Talloze wezens kwamen voort uit de machtige wil van de kracht, die zich nu bewust tegenover God stelde. En ook deze wezens waren weer de uitstroming van goddelijke kracht, omdat ook deze opponent ontvanger van goddelijke kracht was. Alleen waren deze wezens nu door de drang bezield om tegen God en de goddelijke liefde te strijden, in plaats van naar de vereniging met Hem te verlangen.
En dus moest God een bondgenootschap met Zijn tegenstander sluiten om de kracht, die uit Hem stroomde, weer naar Zich terug te leiden. Hij moest hem weer de vrije wil laten en gaf hem de belofte om hem Zijn kracht te geven, maar hem tegelijkertijd de macht te ontnemen om de wil van de wezens te dwingen, die door deze kracht in het leven geroepen werden. Het moest aan deze wezens zelf overgelaten blijven om zich naar God of naar Zijn tegenstander te keren.

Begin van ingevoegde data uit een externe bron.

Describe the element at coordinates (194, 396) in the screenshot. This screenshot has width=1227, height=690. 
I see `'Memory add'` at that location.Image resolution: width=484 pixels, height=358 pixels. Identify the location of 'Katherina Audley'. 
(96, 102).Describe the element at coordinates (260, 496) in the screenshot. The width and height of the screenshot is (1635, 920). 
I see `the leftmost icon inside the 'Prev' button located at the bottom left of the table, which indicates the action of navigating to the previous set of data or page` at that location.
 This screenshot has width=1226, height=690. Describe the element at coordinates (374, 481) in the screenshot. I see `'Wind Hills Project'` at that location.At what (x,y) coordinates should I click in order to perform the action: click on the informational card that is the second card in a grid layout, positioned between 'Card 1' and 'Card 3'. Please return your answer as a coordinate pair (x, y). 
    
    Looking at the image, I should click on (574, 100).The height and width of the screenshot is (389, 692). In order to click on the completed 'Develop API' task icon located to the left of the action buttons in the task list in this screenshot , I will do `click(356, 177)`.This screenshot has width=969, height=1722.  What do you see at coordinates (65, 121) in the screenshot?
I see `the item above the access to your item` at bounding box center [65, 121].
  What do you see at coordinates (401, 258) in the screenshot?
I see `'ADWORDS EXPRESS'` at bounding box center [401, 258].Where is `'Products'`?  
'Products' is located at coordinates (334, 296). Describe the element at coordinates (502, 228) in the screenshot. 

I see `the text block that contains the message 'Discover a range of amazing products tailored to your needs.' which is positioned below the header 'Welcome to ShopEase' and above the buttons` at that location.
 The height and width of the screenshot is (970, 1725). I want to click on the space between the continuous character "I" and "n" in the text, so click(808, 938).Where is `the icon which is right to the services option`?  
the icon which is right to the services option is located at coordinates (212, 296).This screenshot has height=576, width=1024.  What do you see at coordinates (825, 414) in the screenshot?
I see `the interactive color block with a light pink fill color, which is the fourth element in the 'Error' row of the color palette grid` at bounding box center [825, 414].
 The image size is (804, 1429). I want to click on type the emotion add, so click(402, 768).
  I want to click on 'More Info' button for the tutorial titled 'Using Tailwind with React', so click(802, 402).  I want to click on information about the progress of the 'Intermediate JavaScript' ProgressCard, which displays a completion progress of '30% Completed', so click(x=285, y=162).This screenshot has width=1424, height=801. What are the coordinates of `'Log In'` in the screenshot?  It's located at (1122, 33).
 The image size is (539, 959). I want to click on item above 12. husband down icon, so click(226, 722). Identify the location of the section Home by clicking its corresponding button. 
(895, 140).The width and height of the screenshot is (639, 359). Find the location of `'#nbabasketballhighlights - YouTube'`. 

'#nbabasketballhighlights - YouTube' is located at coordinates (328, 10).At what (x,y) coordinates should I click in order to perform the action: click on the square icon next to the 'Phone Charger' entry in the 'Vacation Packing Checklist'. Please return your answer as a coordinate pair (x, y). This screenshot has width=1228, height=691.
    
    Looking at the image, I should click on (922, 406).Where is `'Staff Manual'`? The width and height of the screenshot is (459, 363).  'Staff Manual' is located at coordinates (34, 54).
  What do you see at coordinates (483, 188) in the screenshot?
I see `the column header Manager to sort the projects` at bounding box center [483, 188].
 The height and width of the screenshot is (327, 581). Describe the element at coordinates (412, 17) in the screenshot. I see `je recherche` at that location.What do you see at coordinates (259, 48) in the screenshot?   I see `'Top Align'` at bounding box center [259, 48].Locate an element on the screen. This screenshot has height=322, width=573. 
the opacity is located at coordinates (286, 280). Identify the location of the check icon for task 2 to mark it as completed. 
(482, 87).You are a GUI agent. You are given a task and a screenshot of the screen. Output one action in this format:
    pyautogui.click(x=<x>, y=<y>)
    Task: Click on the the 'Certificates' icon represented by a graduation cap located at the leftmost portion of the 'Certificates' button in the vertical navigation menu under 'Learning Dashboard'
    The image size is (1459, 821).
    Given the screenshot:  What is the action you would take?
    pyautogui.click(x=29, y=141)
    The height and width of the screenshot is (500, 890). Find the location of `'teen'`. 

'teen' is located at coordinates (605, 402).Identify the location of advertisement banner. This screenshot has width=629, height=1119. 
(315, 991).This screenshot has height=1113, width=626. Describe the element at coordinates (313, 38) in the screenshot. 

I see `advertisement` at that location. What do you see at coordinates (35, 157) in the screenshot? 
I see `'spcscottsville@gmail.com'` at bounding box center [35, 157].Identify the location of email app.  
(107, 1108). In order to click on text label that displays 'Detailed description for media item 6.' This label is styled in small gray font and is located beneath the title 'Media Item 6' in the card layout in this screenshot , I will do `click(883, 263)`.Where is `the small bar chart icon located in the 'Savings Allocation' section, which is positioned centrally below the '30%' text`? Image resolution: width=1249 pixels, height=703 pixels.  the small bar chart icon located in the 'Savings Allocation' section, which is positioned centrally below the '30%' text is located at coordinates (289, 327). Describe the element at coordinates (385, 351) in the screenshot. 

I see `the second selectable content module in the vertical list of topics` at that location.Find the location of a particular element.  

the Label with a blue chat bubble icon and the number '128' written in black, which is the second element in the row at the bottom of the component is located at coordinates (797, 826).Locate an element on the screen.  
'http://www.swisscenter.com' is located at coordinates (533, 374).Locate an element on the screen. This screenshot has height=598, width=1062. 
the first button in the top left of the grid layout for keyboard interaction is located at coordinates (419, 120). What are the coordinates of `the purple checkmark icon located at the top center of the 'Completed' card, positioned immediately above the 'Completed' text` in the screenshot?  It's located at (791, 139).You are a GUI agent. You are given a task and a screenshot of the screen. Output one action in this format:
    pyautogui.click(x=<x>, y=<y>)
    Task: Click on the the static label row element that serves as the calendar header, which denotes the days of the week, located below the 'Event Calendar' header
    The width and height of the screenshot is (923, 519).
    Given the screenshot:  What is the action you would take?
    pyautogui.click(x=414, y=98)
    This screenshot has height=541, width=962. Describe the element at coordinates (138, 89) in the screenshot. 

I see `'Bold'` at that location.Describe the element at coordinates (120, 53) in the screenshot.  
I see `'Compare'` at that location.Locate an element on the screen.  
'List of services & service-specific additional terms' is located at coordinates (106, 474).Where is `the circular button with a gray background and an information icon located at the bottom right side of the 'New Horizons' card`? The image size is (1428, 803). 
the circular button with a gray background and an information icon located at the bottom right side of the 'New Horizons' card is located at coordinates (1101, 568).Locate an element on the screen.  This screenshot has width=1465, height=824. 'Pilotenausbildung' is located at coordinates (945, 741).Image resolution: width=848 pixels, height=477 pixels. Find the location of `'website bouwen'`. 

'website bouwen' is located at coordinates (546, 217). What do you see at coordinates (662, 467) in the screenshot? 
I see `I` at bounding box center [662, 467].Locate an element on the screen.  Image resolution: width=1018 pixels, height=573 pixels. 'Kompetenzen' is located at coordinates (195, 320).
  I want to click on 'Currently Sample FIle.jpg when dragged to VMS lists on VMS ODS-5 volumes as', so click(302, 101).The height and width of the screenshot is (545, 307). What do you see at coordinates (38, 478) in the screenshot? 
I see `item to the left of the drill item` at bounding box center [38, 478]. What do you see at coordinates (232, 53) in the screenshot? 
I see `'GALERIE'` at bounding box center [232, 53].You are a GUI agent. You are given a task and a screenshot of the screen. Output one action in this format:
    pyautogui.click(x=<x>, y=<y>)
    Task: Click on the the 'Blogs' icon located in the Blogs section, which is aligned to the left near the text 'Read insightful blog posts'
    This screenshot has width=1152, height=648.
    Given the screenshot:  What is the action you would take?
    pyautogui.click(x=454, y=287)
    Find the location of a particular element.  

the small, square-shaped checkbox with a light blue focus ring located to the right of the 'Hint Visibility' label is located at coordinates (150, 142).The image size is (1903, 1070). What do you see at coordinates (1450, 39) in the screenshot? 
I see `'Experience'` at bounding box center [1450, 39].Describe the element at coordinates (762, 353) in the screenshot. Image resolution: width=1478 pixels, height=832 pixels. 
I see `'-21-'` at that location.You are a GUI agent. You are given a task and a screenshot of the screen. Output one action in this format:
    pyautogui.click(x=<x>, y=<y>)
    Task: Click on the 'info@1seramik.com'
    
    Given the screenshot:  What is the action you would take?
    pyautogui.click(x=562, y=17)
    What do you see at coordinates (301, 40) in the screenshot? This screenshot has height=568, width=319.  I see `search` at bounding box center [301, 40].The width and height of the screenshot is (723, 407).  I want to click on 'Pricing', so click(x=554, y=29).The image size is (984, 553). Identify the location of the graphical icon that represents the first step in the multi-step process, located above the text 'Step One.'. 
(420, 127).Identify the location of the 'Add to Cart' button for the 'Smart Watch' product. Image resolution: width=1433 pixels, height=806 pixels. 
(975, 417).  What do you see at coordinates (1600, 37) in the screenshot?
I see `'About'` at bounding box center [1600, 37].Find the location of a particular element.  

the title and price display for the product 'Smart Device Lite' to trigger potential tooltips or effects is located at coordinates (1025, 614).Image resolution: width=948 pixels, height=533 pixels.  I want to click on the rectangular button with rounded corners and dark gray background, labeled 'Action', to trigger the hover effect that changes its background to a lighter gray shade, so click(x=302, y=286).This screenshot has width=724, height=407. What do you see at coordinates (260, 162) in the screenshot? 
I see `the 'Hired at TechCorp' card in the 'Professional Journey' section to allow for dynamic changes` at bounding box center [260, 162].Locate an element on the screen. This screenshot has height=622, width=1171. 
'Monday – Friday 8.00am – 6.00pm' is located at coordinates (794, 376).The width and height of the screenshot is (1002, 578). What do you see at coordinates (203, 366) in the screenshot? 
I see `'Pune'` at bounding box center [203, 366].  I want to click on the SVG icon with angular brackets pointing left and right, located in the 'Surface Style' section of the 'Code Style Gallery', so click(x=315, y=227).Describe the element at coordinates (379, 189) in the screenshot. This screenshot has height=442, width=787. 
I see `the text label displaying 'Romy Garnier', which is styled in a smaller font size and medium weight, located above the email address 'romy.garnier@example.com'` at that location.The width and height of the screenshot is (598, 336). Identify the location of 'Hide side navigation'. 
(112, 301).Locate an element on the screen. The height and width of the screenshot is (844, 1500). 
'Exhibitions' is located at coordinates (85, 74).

En nu begon er een worstelen om deze wezens, maar door beide zijden werd met andere middelen gestreden. Het licht streed nu tegen de duisternis. Want duister was alles, wat zich tegen God keerde, terwijl van God ononderbroken licht en liefde uitging. Het wezenlijke, dat geboren werd door de wil van de duisternis, werd binnen de stroomkring van de goddelijke liefde geleid. De overmacht van de God toegenegen wezens verspreidden zulk helder licht, dat dit licht voor de uit de duisternis voortgekomen wezens zichtbaar werd. En nu streden de wezens tegen elkaar. De lichtwezens probeerden de duistere wezens naar zich toe te trekken, terwijl laatstgenoemden de wezens van het licht kwelden en hen probeerden omlaag te trekken.
Deze voortdurende strijd was echter in zoverre zonder resultaat, omdat de lichtwezens nu in de diepte niet overeenkomstig hun overvloed van licht konden werken. Ze mochten de wezens niet in hun vrije wil hinderen, maar de tegenpool van God had deze wezens in zijn macht. En het lukt hem om al zijn voortbrengselen tegen de hele overvloed van licht op te zetten. De duisternis verzette zich tegen God Zelf, want de lichtwezens waren Zijn aanhangers. Het waren Zijn schepselen, die uit Hem voortgekomen en Hem toegenegen waren.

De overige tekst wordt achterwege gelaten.